--- TEXT TO READ ---
## BEGIN

Solving a Two-Terminal Black Box Circuit

[phrygian]

Homework Statement

A two-terminal “black box” is known to contain an inductor L, a
capacitor C, and a resistor R. On connecting a 1.5 V battery, 1.5 mA
flows. When an AC voltage of 1V RMS at 60 Hz is connected, 10 mA
RMS flows. As the frequency increases at a fixed 1 V RMS, the
current reaches a maximum of over 100 A at 1 kHz. Sketch the circuit
in the black box and find values for L, C and R.

Homework Equations

The Attempt at a Solution

I can't figure out how to start this one because of the phrase "on connecting the battery". I think that must mean immediately after connecting the battery, but I don't know how the circuit could be set up if that was the case because no current can flow through the capacitor when there is zero frequency. Can someone help me see how the circuit is supposed to be set up?

 

[Andrew Mason]

What would happen if the capacitor was connected in parallel to the resistor and/or inductor?

AM

 

[phrygian]

I figured this: it can't be connected in parallel to the resistor or inductor + resistor because right after the battery is connected the potential drop across the capacitor is 0 because it hasn't charged yet, and the problem states there is current. Since there is current after the battery is connected there must be no potential across the inductor too right? Because the inductor won't allow sudden changes in current like going from 0 to 1.5 mA

 

[Andrew Mason]

I figured this: it can't be connected in parallel to the resistor or inductor + resistor because right after the battery is connected the potential drop across the capacitor is 0 because it hasn't charged yet, and the problem states there is current. Since there is current after the battery is connected there must be no potential across the inductor too right? Because the inductor won't allow sudden changes in current like going from 0 to 1.5 mA

A 0 voltage across the capacitor does not mean there is no current in the circuit. Current leads voltage in a capacitor. So there is current through the capacitor initially as charge (and voltage) is building up. When there is maximum voltage drop across the capacitor there is no current at all.

## END

--- SOURCE MATERIAL ---
## BEGIN

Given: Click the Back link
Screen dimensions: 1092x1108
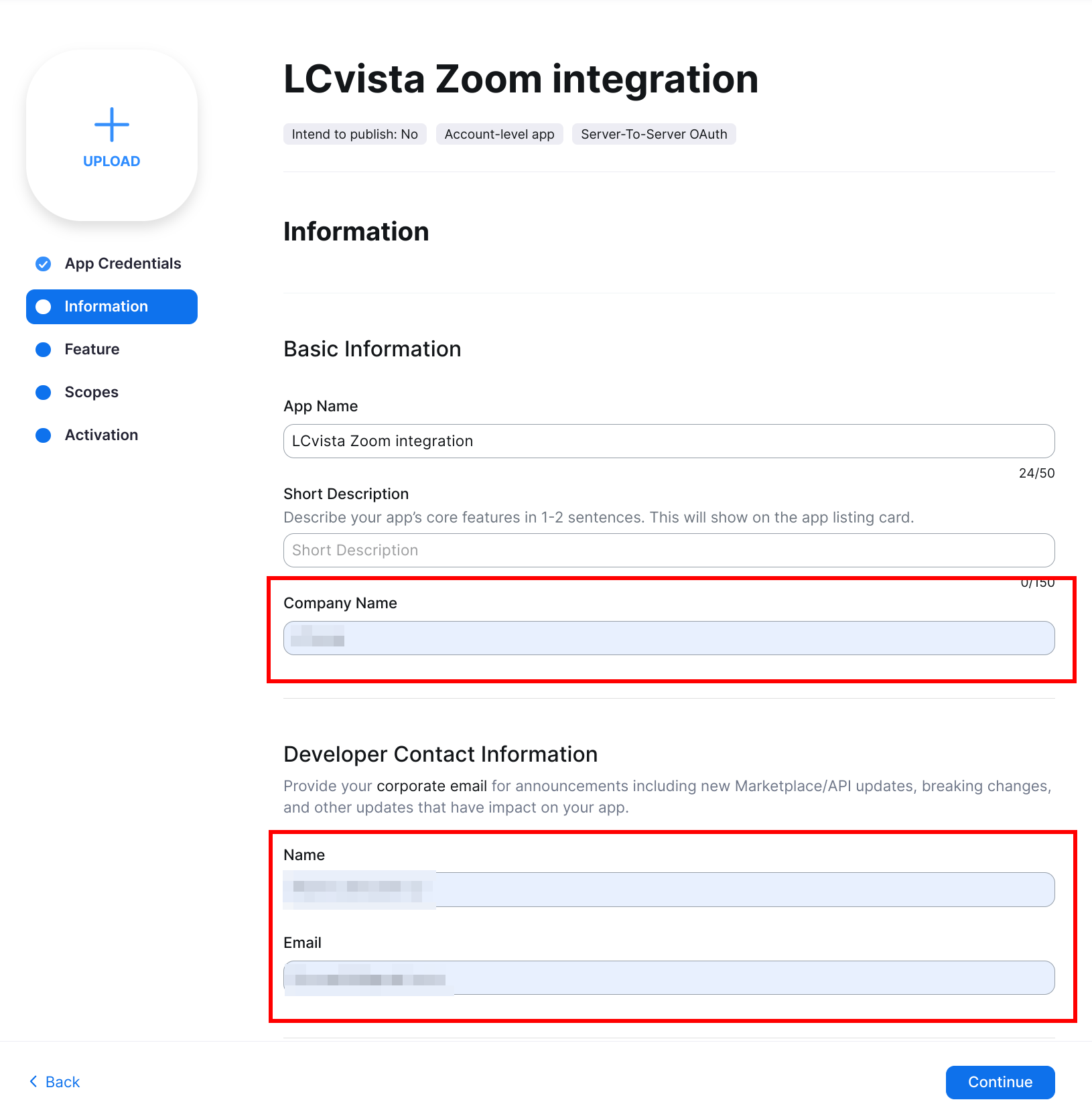Looking at the screenshot, I should click(62, 1082).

## END

--- WRITTEN INSTRUCTION 1 ---
Please summarize the black box circuit thread in two sentences.
--- WRITTEN INSTRUCTION 2 ---
Transcribe the part of the black box circuit thread that opens with the words containing "Homework Statement" and closes with "to be set up?".
The material has no connection to the black box circuit thread.

--- TASK RESULT 1 ---
A homework problem describes a two-terminal black box holding an inductor, a capacitor and a resistor, gives the current drawn from a 1.5 V battery and from 1 V RMS AC at 60 Hz, notes a current maximum at 1 kHz, and asks for the circuit and the values of L, C and R. The poster is unsure how to set up the circuit because of the phrase "on connecting the battery," and a reply explains that zero voltage across a capacitor does not mean zero current, since current flows through the capacitor while charge builds up.

--- TASK RESULT 2 ---
Homework Statement

A two-terminal “black box” is known to contain an inductor L, a
capacitor C, and a resistor R. On connecting a 1.5 V battery, 1.5 mA
flows. When an AC voltage of 1V RMS at 60 Hz is connected, 10 mA
RMS flows. As the frequency increases at a fixed 1 V RMS, the
current reaches a maximum of over 100 A at 1 kHz. Sketch the circuit
in the black box and find values for L, C and R.

Homework Equations

The Attempt at a Solution

I can't figure out how to start this one because of the phrase "on connecting the battery". I think that must mean immediately after connecting the battery, but I don't know how the circuit could be set up if that was the case because no current can flow through the capacitor when there is zero frequency. Can someone help me see how the circuit is supposed to be set up?